* Exercise directions *
Set down every entry again exactly as it stands below.

* Exercise data *
#####

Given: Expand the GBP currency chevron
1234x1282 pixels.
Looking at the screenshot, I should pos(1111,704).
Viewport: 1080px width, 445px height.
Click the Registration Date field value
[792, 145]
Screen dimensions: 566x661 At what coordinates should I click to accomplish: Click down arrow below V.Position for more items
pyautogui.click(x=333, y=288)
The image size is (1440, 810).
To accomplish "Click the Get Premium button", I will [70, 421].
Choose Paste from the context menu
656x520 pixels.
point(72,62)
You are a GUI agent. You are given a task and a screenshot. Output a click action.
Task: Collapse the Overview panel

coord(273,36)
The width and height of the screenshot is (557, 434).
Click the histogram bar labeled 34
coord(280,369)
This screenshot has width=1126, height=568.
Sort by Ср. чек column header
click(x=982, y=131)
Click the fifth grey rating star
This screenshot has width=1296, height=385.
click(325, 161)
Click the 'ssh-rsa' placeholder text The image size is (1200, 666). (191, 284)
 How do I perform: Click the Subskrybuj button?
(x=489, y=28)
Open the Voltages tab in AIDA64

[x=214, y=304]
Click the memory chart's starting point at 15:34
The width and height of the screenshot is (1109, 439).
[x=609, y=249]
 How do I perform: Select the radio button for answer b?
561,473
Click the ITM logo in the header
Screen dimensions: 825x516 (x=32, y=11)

#####

* Answer box *
Given: Expand the GBP currency chevron
1234x1282 pixels.
Looking at the screenshot, I should pos(1111,704).
Viewport: 1080px width, 445px height.
Click the Registration Date field value
[792, 145]
Screen dimensions: 566x661 At what coordinates should I click to accomplish: Click down arrow below V.Position for more items
pyautogui.click(x=333, y=288)
The image size is (1440, 810).
To accomplish "Click the Get Premium button", I will [70, 421].
Choose Paste from the context menu
656x520 pixels.
point(72,62)
You are a GUI agent. You are given a task and a screenshot. Output a click action.
Task: Collapse the Overview panel

coord(273,36)
The width and height of the screenshot is (557, 434).
Click the histogram bar labeled 34
coord(280,369)
This screenshot has width=1126, height=568.
Sort by Ср. чек column header
click(x=982, y=131)
Click the fifth grey rating star
This screenshot has width=1296, height=385.
click(325, 161)
Click the 'ssh-rsa' placeholder text The image size is (1200, 666). (191, 284)
 How do I perform: Click the Subskrybuj button?
(x=489, y=28)
Open the Voltages tab in AIDA64

[x=214, y=304]
Click the memory chart's starting point at 15:34
The width and height of the screenshot is (1109, 439).
[x=609, y=249]
 How do I perform: Select the radio button for answer b?
561,473
Click the ITM logo in the header
Screen dimensions: 825x516 (x=32, y=11)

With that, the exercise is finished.